Akif’in, Çanakkale şehitleri için yazdığı o muhteşem eseri çekerseniz, o destanın aşk boyutu anlaşılmaz. Ya da Muhibbi’nin, Ziya Paşa’nın mısraları ezberimizin bir parçası olmuşsa, hüküm ve hikemiliği şiirden çıkarıp atamayız. Atmamalıyız da. Yani şiir, insanın içindeki dünyaya hitap ettiği gibi, dışındaki dünyaya da hitap edebilmeli, sosyal meseleler karşısında da bir duruşu olmalıdır. İstiklal marşının kurtuluş harbinde yaptığı gibi belli bir sosyal fonksiyon üstlenebilmelidir. Şiirin böyle bir görevi ve işlevi vardır. Ancak belli bir ideolojinin emrine girmemeli, slogana dönüşmemelidir. Yani şiir fişek gibi olmalı yakmalı okuyanı ama kurşun asker olamamalıdır.

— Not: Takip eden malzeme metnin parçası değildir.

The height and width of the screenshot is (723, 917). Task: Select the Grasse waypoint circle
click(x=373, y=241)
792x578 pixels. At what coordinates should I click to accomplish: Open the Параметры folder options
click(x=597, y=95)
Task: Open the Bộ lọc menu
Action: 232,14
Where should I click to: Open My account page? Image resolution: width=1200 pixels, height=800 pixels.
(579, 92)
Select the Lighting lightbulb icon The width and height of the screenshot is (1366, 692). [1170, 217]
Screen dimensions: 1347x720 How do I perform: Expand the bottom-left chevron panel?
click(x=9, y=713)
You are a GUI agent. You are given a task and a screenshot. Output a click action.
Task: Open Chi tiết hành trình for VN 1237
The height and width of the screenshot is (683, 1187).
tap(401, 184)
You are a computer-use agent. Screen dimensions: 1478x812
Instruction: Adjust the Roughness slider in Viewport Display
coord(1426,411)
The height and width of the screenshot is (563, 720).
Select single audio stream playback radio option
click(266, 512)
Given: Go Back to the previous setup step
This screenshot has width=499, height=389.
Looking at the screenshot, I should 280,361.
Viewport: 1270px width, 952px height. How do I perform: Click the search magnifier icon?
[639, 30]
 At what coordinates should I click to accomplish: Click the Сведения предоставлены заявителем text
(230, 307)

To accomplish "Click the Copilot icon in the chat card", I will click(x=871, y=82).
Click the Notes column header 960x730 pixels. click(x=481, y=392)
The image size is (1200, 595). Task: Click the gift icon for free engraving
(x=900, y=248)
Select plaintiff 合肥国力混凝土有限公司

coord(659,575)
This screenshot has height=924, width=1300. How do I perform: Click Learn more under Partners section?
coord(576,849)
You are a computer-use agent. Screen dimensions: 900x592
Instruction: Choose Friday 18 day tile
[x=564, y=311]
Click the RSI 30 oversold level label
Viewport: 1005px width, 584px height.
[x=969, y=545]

O zaman şöyle soralım, konu ve şekil bakımında şiire bakışınız nasıldır?
Dante’nin dediği gibi “insanım, insanla ilgili hiçbir şey bana yabancı değildir.” Dünyanın merkezi insandır ve “her insan bir dünyadır.” Şair, nazarını her iki dünyaya çevirebilmeli, duygusal ve sosyal varlık olarak insanı, onu kuşatan süje ve objeleri duyarlı bir bakışla şiire dönüştürebilmelidir. Bunu yaparken bazen gördüğü ihtişam onu esir alacaktır; bazen onun bakışları, maruz kalanı muhteşem kılacaktır. Yani çirkin ve absürt olmayan her şey şiirin konusu olabilir. Şiirin hangi tarz ve formda yazılacağı meselesine gelince, geçmişin hafızası geleceğin sırrıdır. Şair kendi geleceğini ancak şiir kültürünün ortak hafızasından beslenerek kurabilir. Şiir akımlarının ortaya koyduğu birikimlerden, vezinlerden, edebi sanatlardan yararlanabilir. Yeter ki, o konu ve tarz çeşitliliğinde dolaşan şairin özgün üslubu fark edilebilsin. Ancak geçmişi anlamakla, geçmişe takılıp kalmak arasındaki farkı da doğru okumak gerekir. Bu manada şiirimi, klasik tasnifler içinde bir yere oturtmayı, belli bir biçim ya da konuya hapsetmeyi kabul edilebilir bulmuyorum. Bu kalıpları aşıp, yakınla uzağı, hal ile hayali, geçmişle geleceği, fert ile toplumu tutarlı bir bütünlük içinde şiire dönüştürmeye çalışıyorum.

Şairi için, kendi şiiri ne anlam ifade eder?
Bumerang gibidir. Önce şairini vurur.

(*) Mehmet Taştan'la, Gökhan Pirinççi tarafından yapılan röportaj Olur Dergisinin Nisan 2010 sayısında yayınlanmıştır.